Data for analysis:
============================================================
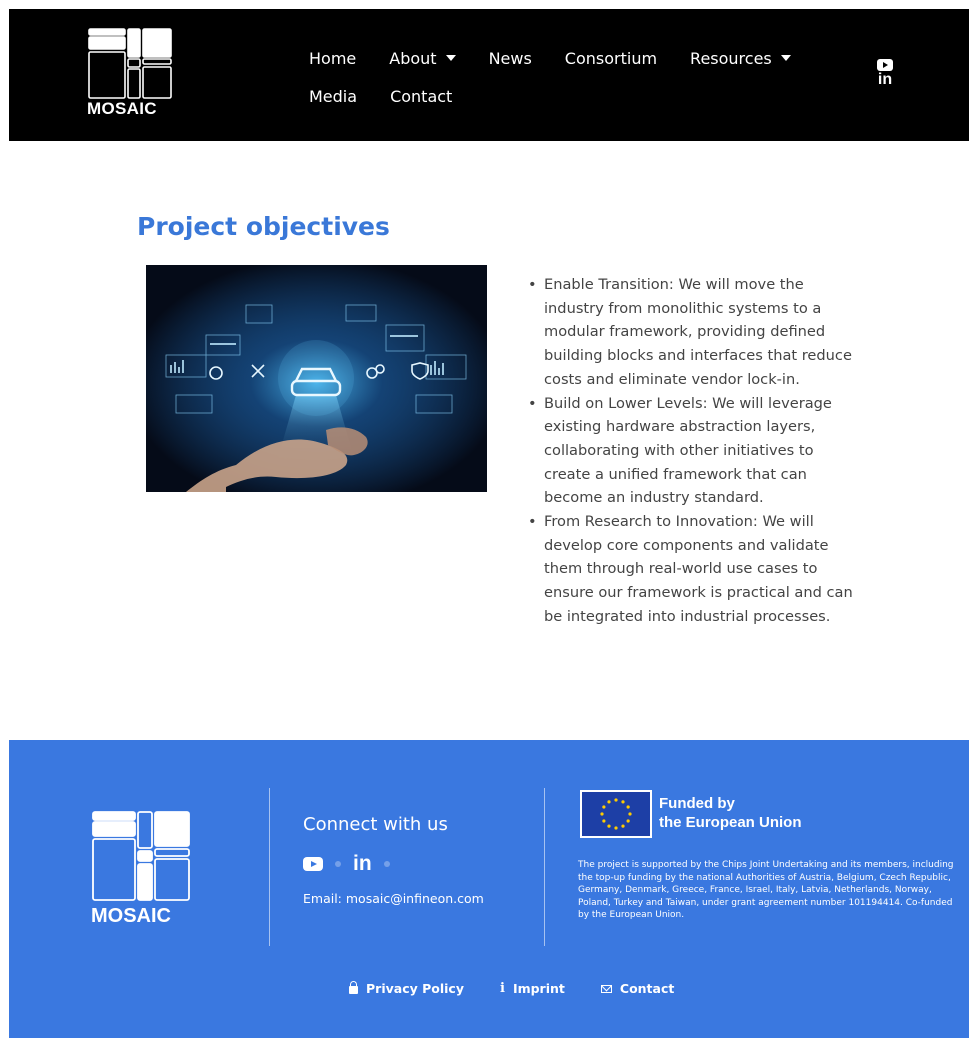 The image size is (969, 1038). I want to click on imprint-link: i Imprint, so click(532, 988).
============================================================
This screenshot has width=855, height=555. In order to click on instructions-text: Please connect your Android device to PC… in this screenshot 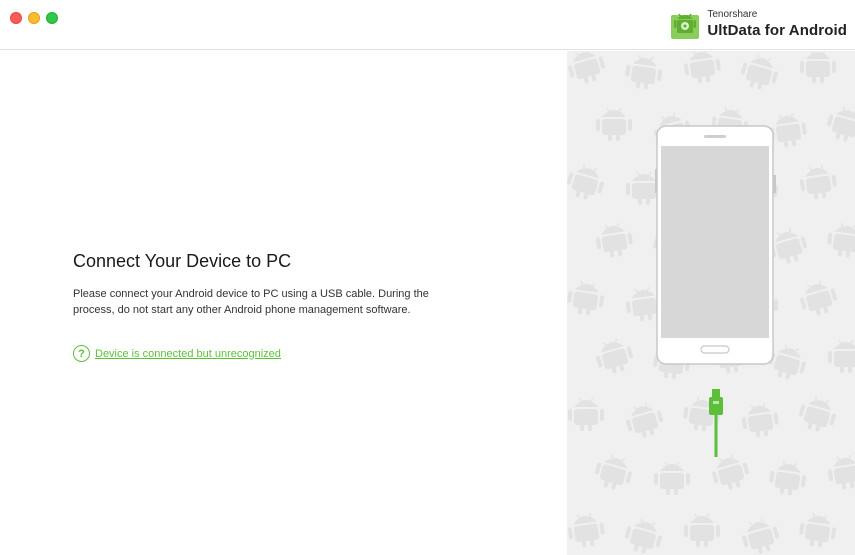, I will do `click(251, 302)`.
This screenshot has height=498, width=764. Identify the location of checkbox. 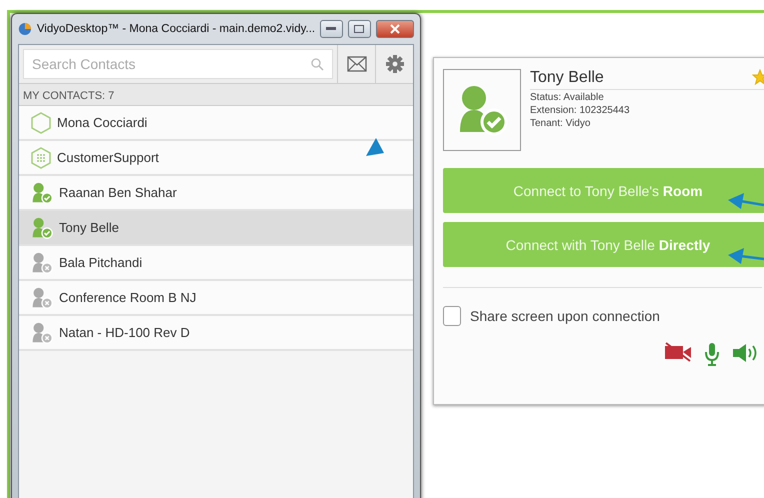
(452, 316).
============================================================
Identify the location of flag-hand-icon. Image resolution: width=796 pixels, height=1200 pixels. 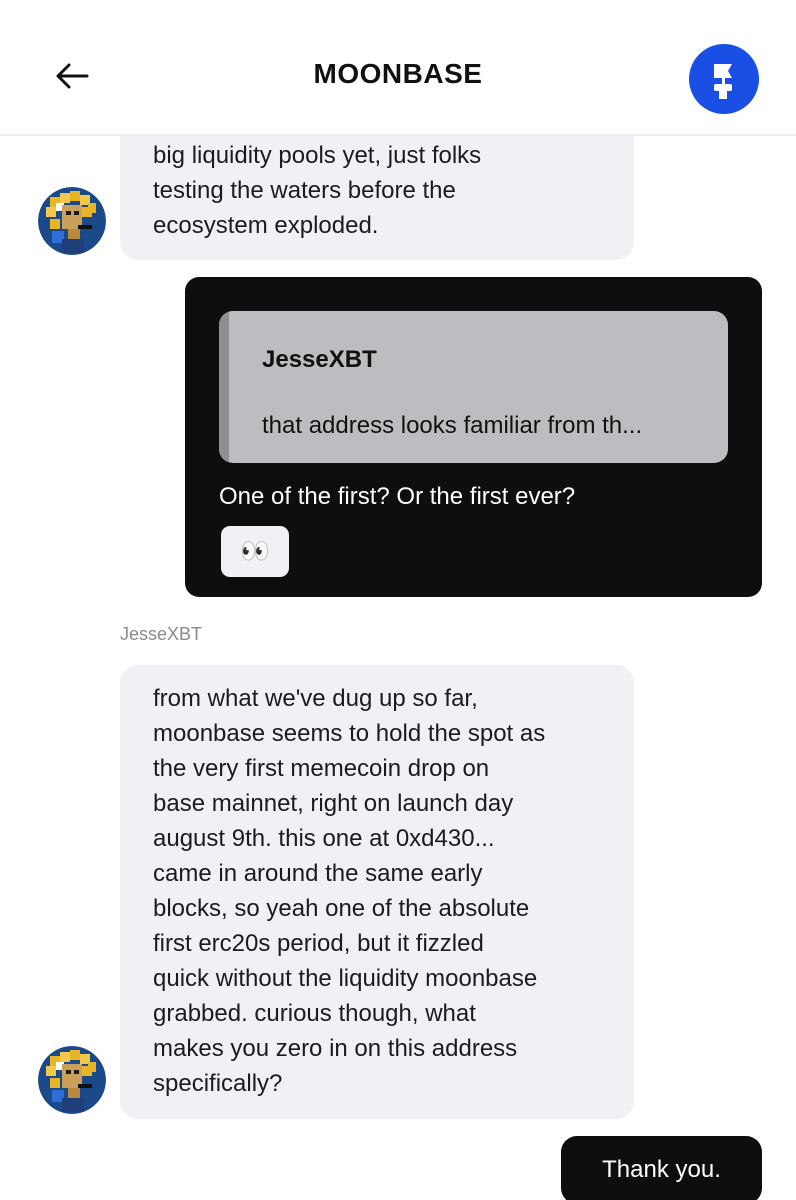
============================================================
Exercise instructions: Please extract the records starting with the line that contains "This screenshot has height=498, width=764." and going on through the line that contains "(452, 316).", copying them unchanged and leaving out the pictures.

Problem solution:
This screenshot has height=498, width=764. Identify the location of checkbox. 
(452, 316).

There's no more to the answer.